Sunday
Mar. 8, 1998
Responsibility
Today's Reading: "Responsibility" by Stephen Dunn from LOOSESTRIFE: POEMS, published by W.W. Norton.
It's the birthday of writer JOHN McPHEE, born in Princeton, New Jersey in 1931, best known for his New Yorker profiles and nonfiction books like The Survival of the Bark Canoe, In Suspect Terrain ÷ and particularly, Coming into the Country, a collection of three long essays about Alaska. The first is about a canoe trip above the Arctic Circle.
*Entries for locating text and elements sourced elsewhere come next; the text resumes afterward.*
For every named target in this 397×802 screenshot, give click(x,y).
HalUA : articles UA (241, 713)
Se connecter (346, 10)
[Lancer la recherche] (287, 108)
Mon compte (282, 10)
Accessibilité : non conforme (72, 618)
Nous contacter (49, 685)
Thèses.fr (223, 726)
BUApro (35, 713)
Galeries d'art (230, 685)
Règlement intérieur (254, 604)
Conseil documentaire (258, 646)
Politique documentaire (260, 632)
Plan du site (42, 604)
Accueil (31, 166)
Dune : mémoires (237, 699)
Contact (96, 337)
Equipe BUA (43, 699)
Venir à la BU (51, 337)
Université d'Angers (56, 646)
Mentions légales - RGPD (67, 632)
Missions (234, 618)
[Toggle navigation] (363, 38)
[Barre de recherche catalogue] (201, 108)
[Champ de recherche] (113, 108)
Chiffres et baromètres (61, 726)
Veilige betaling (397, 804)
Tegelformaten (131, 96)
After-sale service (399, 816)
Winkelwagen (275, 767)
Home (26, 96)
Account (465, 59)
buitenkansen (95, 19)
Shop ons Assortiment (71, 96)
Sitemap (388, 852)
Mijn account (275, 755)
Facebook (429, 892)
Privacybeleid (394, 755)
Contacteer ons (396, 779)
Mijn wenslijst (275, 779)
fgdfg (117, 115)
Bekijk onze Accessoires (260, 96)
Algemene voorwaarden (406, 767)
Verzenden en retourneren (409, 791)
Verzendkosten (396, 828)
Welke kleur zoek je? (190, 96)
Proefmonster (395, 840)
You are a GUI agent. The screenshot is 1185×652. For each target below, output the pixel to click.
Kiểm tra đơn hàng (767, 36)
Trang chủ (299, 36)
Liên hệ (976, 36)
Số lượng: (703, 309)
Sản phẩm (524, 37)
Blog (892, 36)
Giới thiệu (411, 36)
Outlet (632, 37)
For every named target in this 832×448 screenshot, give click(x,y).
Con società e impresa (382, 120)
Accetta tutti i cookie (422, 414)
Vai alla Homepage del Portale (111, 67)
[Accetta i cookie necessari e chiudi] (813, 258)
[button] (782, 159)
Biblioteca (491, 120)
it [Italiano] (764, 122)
It's the birthday of the Supreme Court justice OLIVER WENDELL HOLMES, JR., who was born in Boston, 1841. Holmes went to Harvard and right after graduation in 1861 joined the Massachusetts Volunteers and saw some of the worst fighting in the Civil War, in Antietam and Fredericksburg, and was wounded three times. He came back to Boston a hero, got his law degree and was appointed to the Massachusetts supreme court where he served for twenty years. In 1902, Teddy Roosevelt appointed him to the U.S. Supreme Court. Holmes was the leader of the liberal wing of the Court, and dissented so many times and so eloquently that he earned the nickname, The Great Dissenter.